• **What you will do**
For the data below, give again exactly the lines from the one containing "You are a GUI agent. The screenshot is 1470×2171." through the one containing "Subscribe (554, 1179)", both ends included, and no others.

• **Excerpted data**
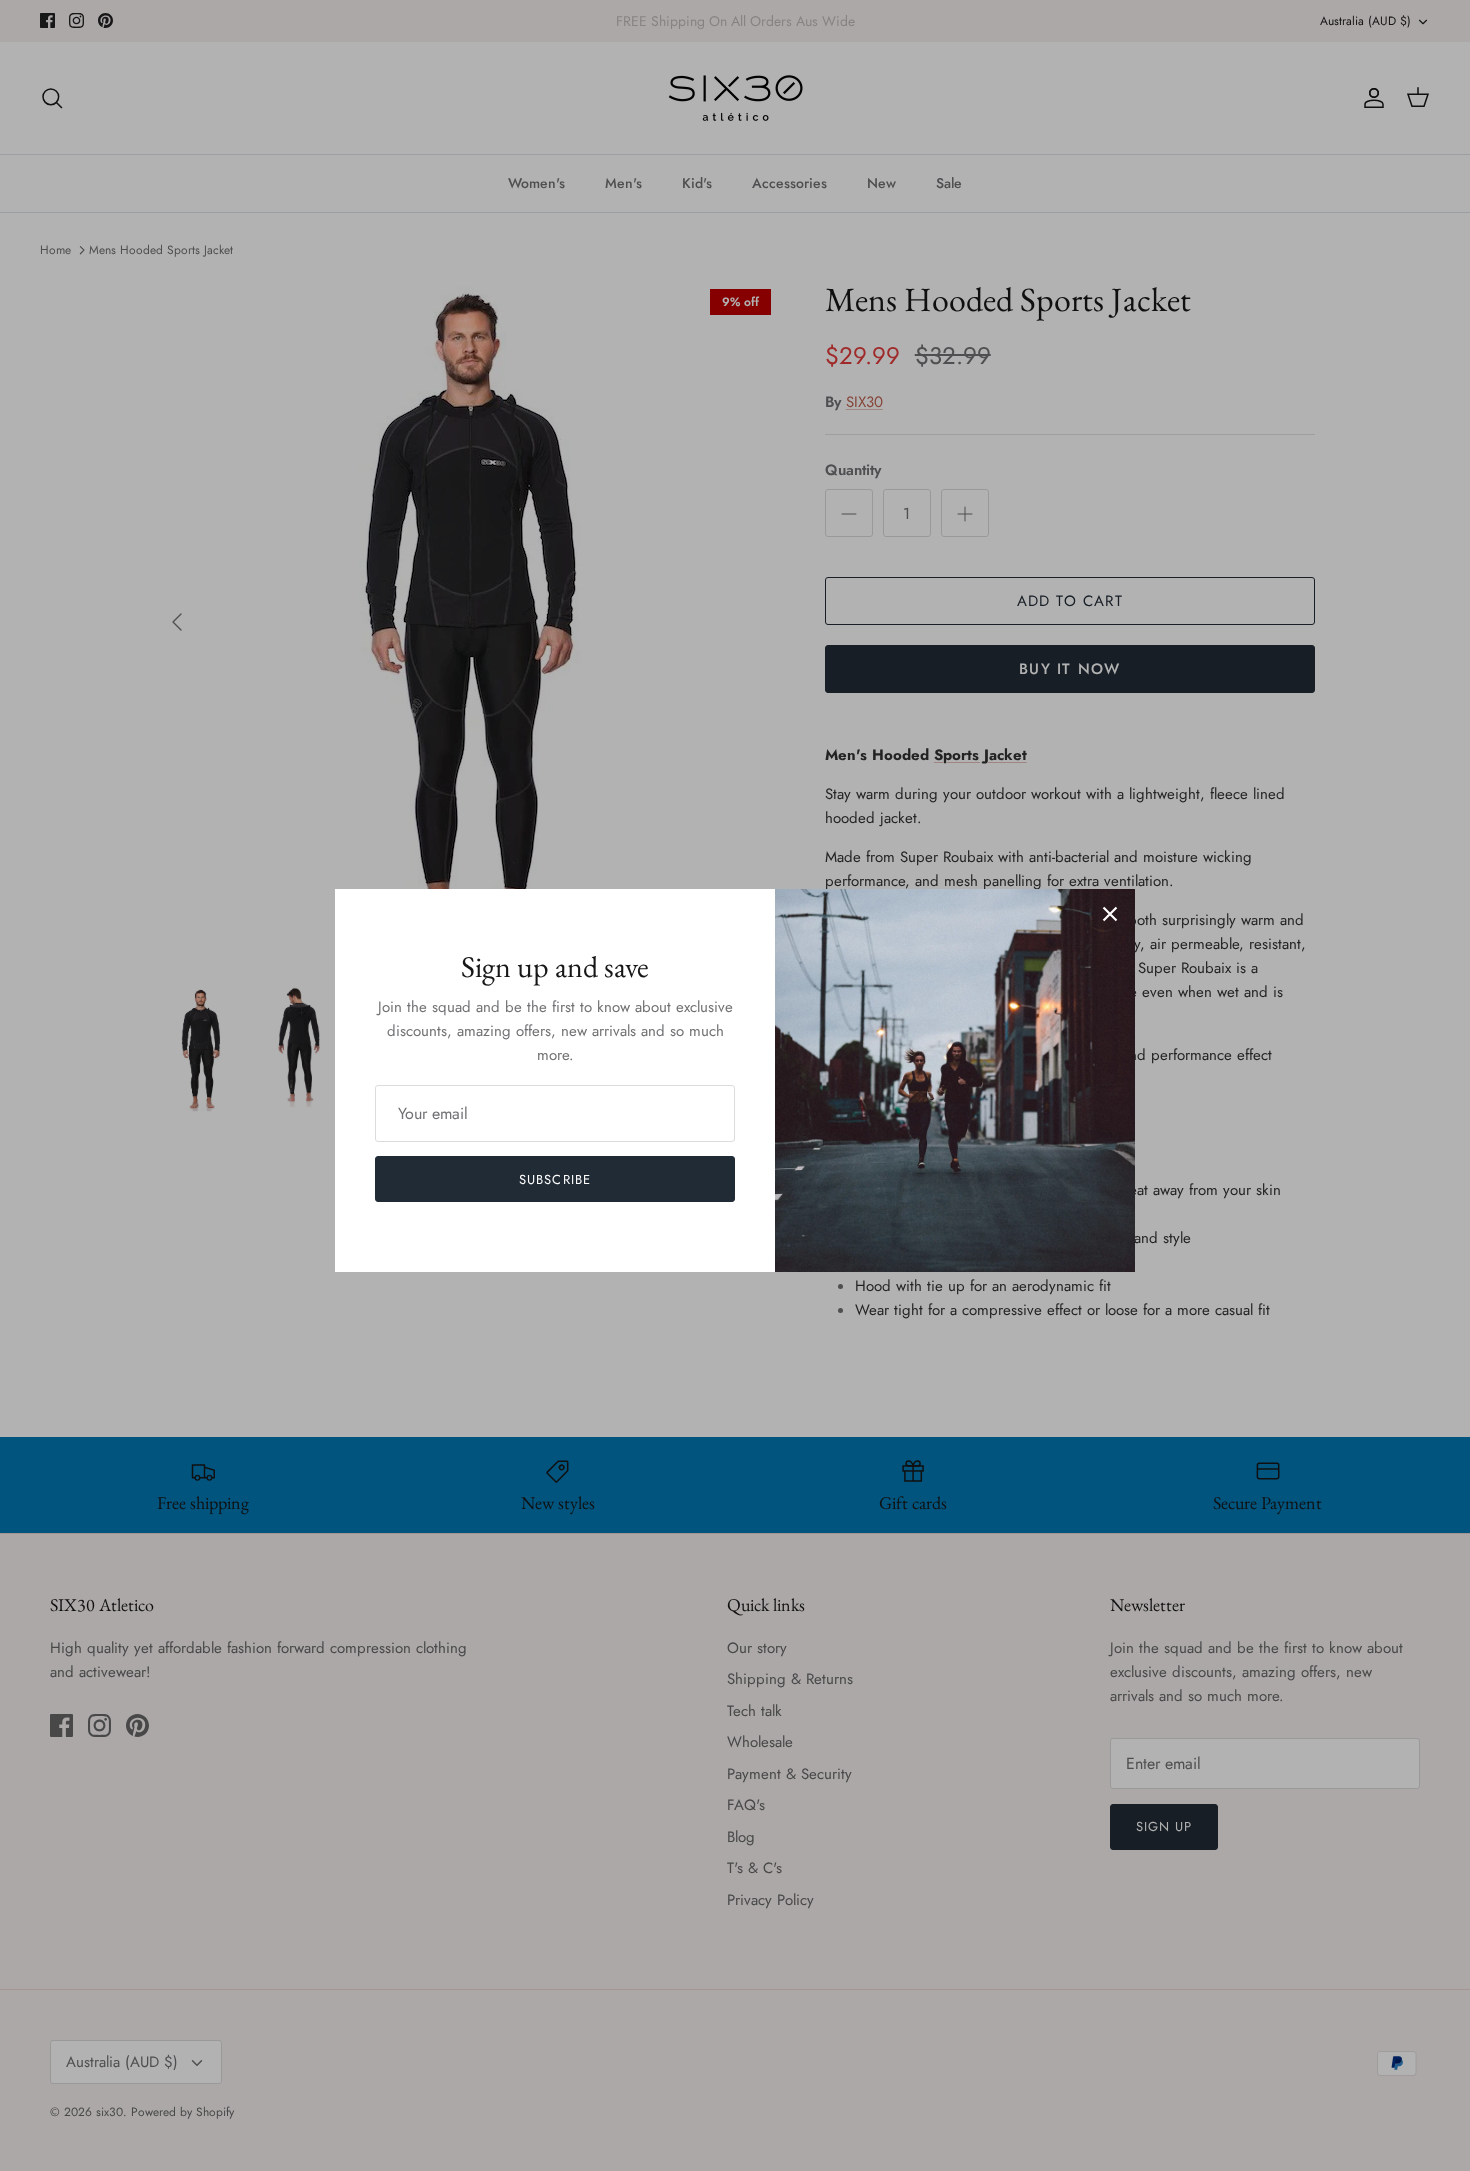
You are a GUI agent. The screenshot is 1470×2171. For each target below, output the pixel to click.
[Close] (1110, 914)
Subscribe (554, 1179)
==
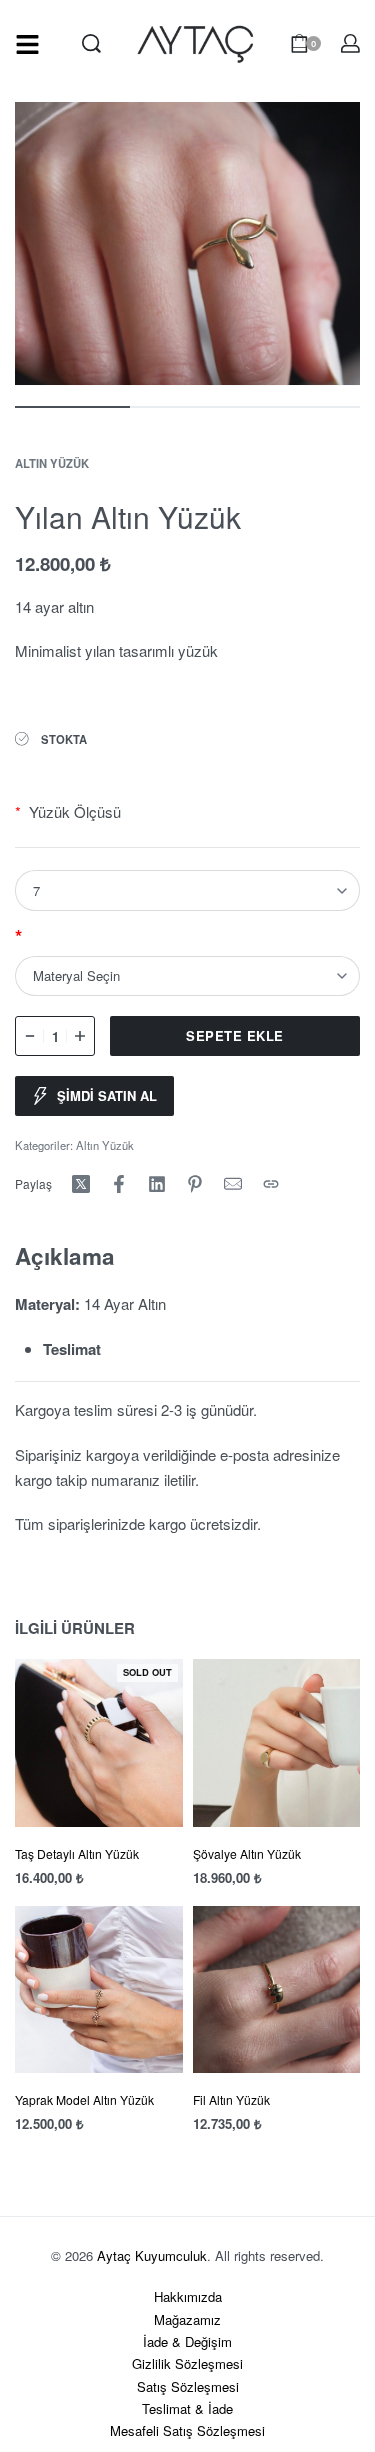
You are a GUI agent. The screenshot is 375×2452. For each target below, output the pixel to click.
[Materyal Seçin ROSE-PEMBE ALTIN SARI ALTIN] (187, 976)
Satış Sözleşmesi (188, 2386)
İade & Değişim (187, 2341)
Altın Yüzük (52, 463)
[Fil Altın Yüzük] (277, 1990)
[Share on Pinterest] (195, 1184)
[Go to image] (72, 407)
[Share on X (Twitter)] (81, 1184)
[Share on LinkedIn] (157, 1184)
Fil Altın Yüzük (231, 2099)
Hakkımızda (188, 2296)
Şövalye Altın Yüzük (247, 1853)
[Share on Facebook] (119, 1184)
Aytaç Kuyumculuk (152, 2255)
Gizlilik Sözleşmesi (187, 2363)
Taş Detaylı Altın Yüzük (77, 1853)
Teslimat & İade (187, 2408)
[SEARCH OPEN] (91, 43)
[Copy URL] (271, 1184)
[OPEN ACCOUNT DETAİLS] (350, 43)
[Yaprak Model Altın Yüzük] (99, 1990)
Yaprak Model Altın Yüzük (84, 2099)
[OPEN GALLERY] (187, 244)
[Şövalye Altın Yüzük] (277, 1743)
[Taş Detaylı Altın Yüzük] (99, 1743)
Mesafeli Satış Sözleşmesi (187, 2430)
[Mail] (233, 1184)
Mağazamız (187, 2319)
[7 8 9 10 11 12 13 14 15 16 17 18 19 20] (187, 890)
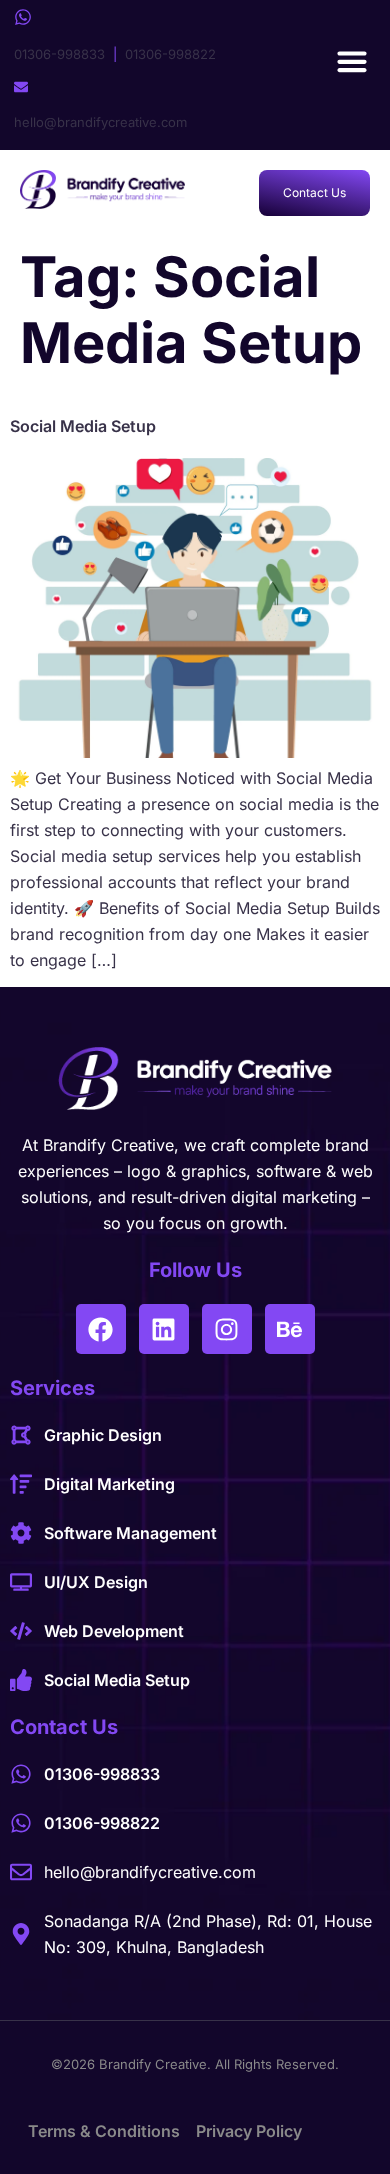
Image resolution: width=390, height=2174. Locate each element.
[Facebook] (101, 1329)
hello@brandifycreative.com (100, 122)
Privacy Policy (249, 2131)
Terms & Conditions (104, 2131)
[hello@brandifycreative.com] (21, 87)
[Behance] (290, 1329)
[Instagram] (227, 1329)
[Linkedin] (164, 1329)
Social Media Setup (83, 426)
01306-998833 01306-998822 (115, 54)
...
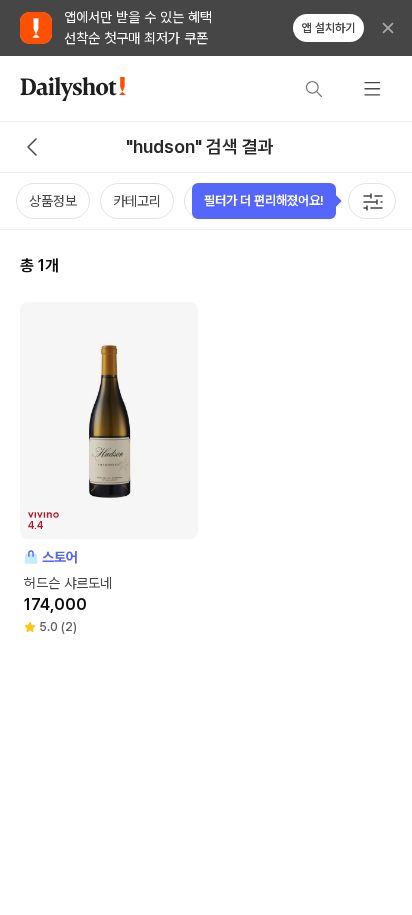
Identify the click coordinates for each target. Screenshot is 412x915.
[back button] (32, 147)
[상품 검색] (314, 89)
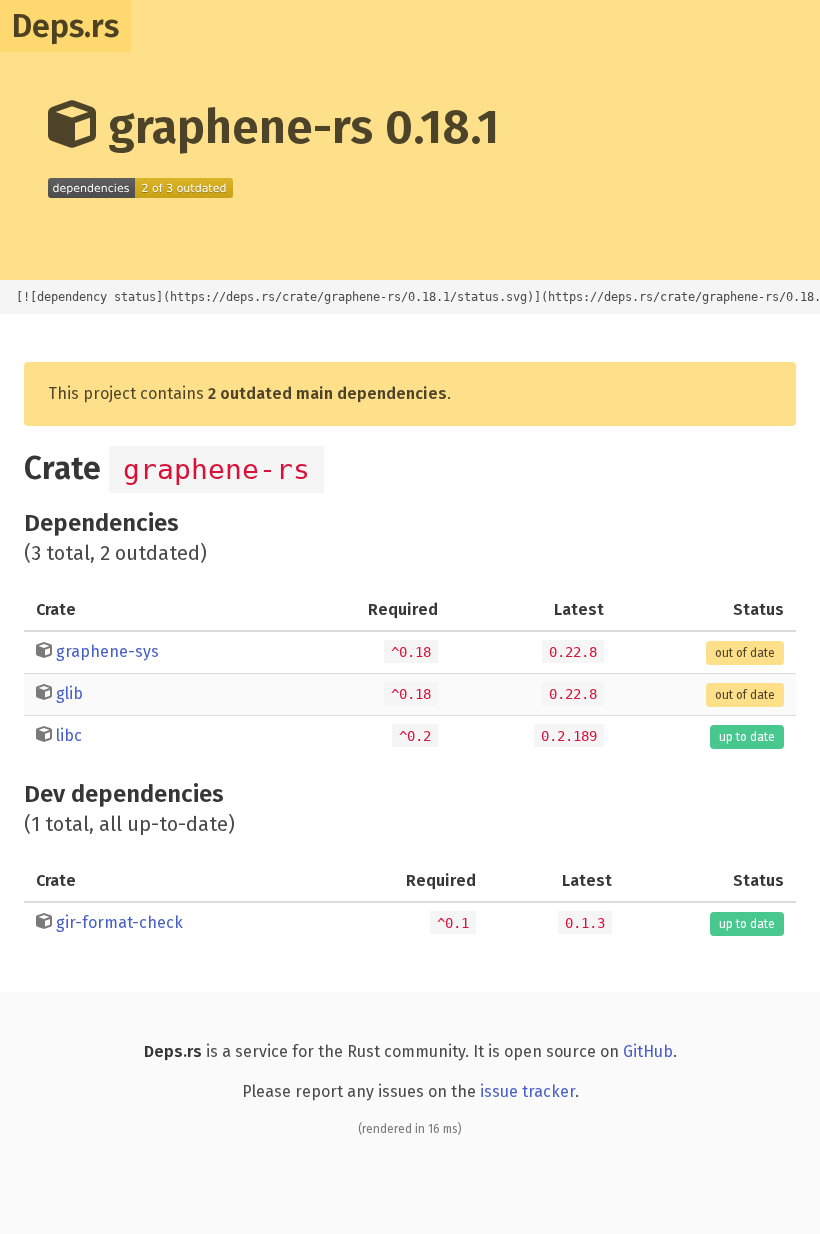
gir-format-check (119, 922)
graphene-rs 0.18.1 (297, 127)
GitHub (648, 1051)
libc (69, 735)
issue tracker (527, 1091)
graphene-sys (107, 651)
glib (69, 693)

• **Result below**
You are a GUI agent. The screenshot is 1470×2171. For each target below, output the pixel to click.
[Close] (1110, 914)
Subscribe (554, 1179)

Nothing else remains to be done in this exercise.